Exercise aim: From the line that contains "You are a GUI" to the end of the entries, write out every line exactly, including both ends, and nothing more.

(Source records)
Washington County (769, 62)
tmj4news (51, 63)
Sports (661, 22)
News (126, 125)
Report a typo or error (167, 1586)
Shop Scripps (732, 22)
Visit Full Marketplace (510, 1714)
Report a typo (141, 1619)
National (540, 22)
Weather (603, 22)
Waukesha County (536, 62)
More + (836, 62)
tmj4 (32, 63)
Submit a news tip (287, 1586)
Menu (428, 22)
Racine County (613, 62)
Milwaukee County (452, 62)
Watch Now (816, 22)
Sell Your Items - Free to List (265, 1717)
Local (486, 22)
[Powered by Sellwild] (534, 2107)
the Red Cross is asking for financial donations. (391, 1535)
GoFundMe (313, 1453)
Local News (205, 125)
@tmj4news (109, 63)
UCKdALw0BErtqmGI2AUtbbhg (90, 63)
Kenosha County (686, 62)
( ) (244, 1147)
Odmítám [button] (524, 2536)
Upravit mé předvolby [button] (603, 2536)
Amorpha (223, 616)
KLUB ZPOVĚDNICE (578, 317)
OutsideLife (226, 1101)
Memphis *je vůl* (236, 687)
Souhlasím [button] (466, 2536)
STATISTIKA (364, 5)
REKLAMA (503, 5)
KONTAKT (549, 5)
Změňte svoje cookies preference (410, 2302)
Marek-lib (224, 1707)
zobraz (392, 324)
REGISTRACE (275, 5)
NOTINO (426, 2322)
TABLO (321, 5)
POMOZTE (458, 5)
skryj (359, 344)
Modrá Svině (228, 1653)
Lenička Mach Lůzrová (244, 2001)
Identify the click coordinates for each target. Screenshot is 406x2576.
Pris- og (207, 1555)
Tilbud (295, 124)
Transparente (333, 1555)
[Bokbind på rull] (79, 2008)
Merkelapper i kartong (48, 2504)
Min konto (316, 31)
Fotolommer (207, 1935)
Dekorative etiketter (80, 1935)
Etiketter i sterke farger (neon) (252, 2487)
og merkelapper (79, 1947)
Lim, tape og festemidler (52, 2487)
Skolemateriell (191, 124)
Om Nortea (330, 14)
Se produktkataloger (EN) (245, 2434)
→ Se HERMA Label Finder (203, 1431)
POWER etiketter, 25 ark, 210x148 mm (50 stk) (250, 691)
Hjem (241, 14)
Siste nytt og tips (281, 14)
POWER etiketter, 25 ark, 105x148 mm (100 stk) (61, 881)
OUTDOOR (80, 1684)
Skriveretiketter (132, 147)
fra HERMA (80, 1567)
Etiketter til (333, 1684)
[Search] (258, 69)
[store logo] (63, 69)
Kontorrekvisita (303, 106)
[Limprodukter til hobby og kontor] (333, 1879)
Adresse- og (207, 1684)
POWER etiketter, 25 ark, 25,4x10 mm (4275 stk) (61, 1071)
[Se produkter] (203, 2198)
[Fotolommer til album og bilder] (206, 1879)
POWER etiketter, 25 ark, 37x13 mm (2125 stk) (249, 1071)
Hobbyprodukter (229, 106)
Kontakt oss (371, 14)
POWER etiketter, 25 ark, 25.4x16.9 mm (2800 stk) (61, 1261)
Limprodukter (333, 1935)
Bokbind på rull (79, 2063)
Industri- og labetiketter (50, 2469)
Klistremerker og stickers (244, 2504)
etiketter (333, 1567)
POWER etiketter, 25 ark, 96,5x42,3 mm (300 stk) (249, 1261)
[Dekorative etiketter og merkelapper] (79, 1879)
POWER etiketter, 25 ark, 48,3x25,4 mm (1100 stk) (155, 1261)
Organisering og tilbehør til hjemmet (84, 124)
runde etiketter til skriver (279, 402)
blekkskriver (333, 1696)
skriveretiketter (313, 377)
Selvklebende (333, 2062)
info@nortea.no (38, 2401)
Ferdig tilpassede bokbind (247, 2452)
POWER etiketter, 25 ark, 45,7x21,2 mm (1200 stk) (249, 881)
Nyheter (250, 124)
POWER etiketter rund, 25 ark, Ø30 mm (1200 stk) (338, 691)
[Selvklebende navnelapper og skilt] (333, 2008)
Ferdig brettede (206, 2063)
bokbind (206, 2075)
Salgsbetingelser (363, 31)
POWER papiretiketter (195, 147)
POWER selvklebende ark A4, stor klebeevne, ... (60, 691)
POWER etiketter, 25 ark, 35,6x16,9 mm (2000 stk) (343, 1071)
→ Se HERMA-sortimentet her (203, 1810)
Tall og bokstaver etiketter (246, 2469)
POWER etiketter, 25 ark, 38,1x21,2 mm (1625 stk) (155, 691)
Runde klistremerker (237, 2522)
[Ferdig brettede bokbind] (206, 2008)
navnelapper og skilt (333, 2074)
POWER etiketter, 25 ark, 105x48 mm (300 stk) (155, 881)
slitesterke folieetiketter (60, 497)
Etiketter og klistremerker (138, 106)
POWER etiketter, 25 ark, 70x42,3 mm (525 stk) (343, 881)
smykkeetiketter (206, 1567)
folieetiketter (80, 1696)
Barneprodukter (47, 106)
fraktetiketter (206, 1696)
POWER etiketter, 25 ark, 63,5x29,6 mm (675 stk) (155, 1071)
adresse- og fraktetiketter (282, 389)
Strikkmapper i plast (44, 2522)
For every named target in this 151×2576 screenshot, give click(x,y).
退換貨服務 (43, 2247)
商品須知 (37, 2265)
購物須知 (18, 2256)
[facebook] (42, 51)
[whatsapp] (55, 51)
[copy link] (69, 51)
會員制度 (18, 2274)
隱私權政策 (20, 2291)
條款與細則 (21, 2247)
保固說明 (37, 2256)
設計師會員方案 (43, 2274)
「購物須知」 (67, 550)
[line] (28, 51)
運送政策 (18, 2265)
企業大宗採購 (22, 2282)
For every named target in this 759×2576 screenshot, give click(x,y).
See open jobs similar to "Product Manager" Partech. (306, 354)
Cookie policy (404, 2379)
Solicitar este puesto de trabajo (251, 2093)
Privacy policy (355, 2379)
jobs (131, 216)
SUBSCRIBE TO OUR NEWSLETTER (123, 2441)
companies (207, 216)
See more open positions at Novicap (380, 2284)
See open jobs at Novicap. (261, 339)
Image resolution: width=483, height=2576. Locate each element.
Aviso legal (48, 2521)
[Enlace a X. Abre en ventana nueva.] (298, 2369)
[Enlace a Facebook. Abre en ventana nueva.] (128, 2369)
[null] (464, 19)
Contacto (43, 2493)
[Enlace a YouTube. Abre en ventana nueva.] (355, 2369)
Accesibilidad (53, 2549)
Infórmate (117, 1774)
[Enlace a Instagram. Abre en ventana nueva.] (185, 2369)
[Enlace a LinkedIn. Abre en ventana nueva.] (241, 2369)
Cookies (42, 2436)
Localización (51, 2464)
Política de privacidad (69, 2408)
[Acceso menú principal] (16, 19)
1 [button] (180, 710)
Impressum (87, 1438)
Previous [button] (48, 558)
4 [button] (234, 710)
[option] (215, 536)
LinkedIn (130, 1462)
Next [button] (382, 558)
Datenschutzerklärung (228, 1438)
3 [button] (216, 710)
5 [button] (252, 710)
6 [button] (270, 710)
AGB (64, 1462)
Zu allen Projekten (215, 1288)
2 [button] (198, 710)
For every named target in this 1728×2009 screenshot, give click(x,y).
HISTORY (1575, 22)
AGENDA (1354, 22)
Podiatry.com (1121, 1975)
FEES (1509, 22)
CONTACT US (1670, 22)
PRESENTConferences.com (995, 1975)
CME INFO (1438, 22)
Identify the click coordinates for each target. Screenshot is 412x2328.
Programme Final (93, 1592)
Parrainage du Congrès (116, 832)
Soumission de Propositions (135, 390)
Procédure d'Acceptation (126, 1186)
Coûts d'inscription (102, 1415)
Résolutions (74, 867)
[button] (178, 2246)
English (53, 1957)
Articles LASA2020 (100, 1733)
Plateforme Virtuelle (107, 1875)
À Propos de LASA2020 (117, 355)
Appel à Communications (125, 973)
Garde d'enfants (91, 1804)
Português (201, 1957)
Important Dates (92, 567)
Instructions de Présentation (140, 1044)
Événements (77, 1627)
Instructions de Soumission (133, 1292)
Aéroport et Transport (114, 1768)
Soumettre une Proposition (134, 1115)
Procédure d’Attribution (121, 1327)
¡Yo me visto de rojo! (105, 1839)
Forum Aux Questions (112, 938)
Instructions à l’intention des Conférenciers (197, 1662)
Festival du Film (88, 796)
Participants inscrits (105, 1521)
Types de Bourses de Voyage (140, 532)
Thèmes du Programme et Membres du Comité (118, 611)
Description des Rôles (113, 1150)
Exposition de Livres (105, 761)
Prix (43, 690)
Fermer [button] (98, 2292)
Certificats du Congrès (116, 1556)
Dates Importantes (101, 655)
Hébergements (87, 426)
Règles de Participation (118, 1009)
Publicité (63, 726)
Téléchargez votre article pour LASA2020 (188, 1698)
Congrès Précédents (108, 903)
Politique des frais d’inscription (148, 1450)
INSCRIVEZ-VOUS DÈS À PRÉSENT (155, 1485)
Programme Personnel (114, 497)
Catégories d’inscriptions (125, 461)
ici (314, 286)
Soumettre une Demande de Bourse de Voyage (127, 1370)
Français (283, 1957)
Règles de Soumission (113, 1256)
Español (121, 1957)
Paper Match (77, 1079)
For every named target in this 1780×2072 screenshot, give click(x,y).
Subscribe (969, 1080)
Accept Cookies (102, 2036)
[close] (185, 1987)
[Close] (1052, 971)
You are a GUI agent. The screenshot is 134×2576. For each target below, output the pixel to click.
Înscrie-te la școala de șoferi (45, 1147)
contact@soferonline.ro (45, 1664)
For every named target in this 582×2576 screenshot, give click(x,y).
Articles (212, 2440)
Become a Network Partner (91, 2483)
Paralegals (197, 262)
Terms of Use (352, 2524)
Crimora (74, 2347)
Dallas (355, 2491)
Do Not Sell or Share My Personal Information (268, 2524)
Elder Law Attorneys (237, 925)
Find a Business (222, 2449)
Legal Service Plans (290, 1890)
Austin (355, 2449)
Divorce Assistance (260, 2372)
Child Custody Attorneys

Answer section:
You are a GUI agent. The screenshot is 134×2576. For each target below, output the pixel to click.
Înscrie-te la școala de șoferi (45, 1147)
contact@soferonline.ro (45, 1664)
For every named target in this 582×2576 screenshot, give click(x,y).
Articles (212, 2440)
Become a Network Partner (91, 2483)
Paralegals (197, 262)
Terms of Use (352, 2524)
Crimora (74, 2347)
Dallas (355, 2491)
Do Not Sell or Share My Personal Information (268, 2524)
Elder Law Attorneys (237, 925)
Find a Business (222, 2449)
Legal Service Plans (290, 1890)
Austin (355, 2449)
Divorce Assistance (260, 2372)
Child Custody Attorneys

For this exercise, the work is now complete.